L’ESPOSIZIONE A ATTIVITA' RISCHIOSE è PARI A 742 MILIARDI DI EURO
Da qualunque parte si cerchi di vederla, il contagio della crisi finanziaria generatasi oltreoceano appare molto significativo. La diffusione è stata rapida, ma non potrà essere indolore. Alla luce dei dati diffusi ieri da Mediobanca R&S che ha preso in esame gli ultimi tre semestri delle prime venti banche europee l’impatto complessivo della crisi finanziaria in 12 mesi (da giugno 2007 a giugno 2008) potrebbe pesare sui bilanci degli istituti di credito in Europa (comprese Unicredit e Intesa SanPaolo) per 213 miliardi di euro (156 a conto economico e 57 a patrimonio netto causato dalla svalutazione degli attivi). Dallo studio emerge, inoltre, come sia pari a 742,2 miliardi, che corrisponde al 93,5% del patrimonio di vigilanza, l’esposizione alle attività più rischiose, i cosiddetti titoli tossici delle principali 20 banche europee. Inoltre le operazioni di ricapitalizzazione messe in campo dai vecchi soci e dai Governi nazionali non hanno costituito un vero e proprio rafforzamento del sistema, perché sono servite a malapena a colmare il deficit patrimoniale provocato dalle perdite accumulate nei primi sei mesi di quest’anno. In cifre, da gennaio a giugno di quest’anno le grandi banche europee hanno raccolto 49,5 miliardi di euro tramite aumenti di capitale a fronte di svalutazioni degli attivi pari a 57 miliardi. Se ne dovrebbe dedurre che non c’è stata una reale stabilizzazione del sistema.

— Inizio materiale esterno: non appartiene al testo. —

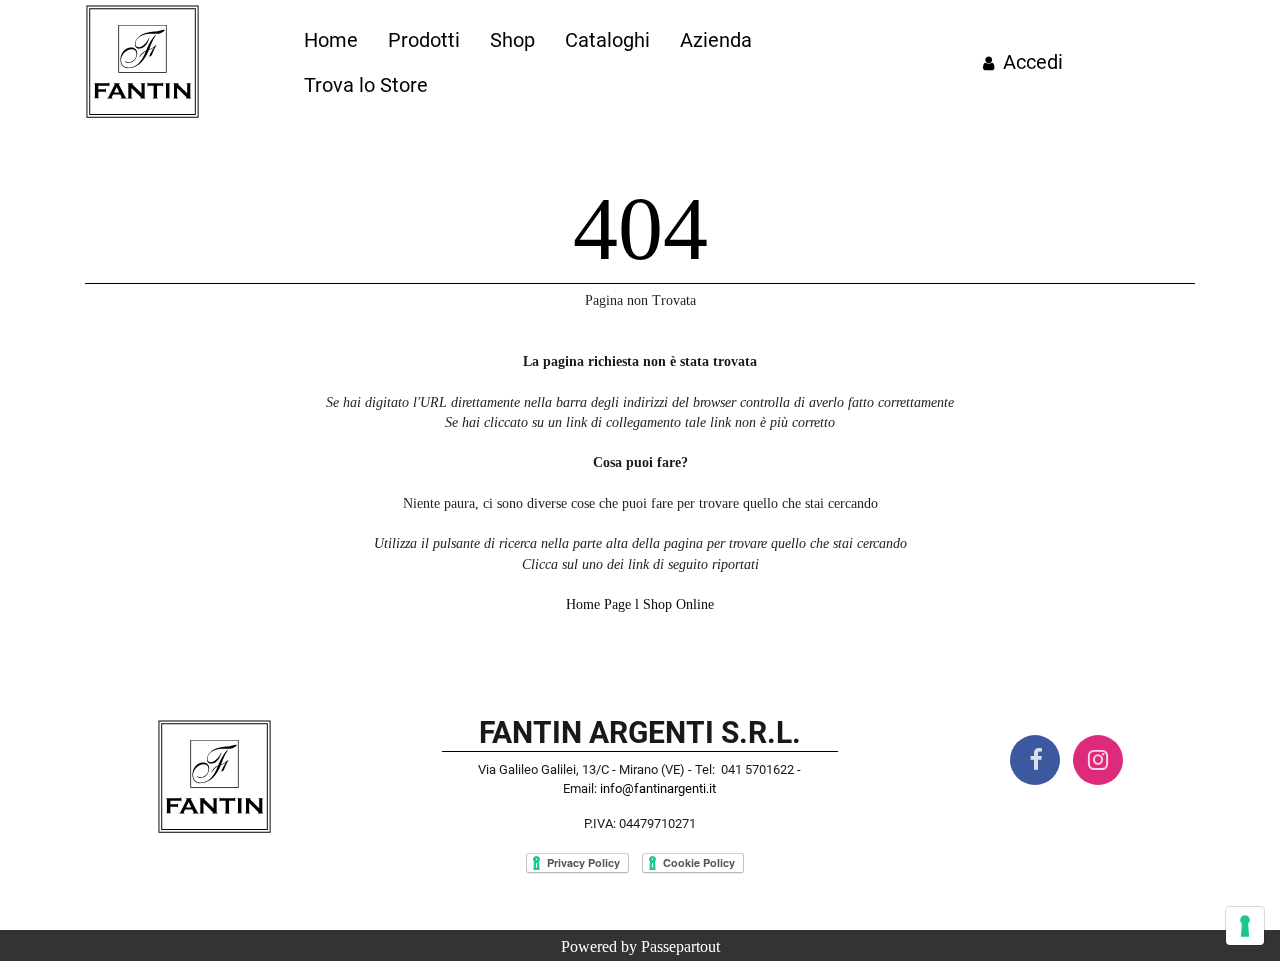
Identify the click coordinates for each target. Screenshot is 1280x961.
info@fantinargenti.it (658, 788)
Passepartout (680, 946)
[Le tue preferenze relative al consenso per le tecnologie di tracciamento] (1245, 926)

Come evidenziato sopra l’esposizione alle attività più rischiose supera già ampiamente il valore della manovra decisa dal segretario al Tesoro americano, Ma se si considera che in questa partita ci sono sul tavolo anche le ormai famigerate attività di finanza strutturata che per eufemismo si definiscono particolarmente “illiquide” (sono di fatto crediti inesigibili) si deve anche considerare in prospettiva la possibilità che queste partite generino anche abbattimenti integrali del loro valore nominale. L’azzeramento di queste posizioni si tradurrebbe in un falò dove verrebbero bruciati ancora 381 miliardi cioè il 61,8% del cosiddetto patrimonio di vigilanza. In alcuni casi (Credit Suisse, Ubs e Deutsche Bank) l’incidenza stimata sarebbe addirittura superiore al 100%. Per venire ai problemi di casa nostra, potrà suonare curioso il fatto che sotto questa luce la situazione di Unicredit sia assai migliore di quella di Intesa SanPaolo. Dopo essere stato bersagliato da una pioggia di vendite che hanno trascinato il titolo sotto al valore dei 2 euro a piazza Affari, il gruppo guidato da Alessandro Profumo si prende la rivincita: l’incidenza sul patrimonio di vigilanza delle attività di finanza strutturata di classe C pesa sui conti di Unicredit per il 2,5% mentre grava su Intesa SanPaolo per il 13%. Insomma in piazza Cordusio non stanno messi affatto male se paragonati ai guai degli altri. Ma tutto quanto detto non è, purtroppo, un consuntivo di bilancio. L’anno nero delle banche non si è ancora ufficialmente chiuso e i pessimisti non intravvedono ancora l’uscita dal tunnel.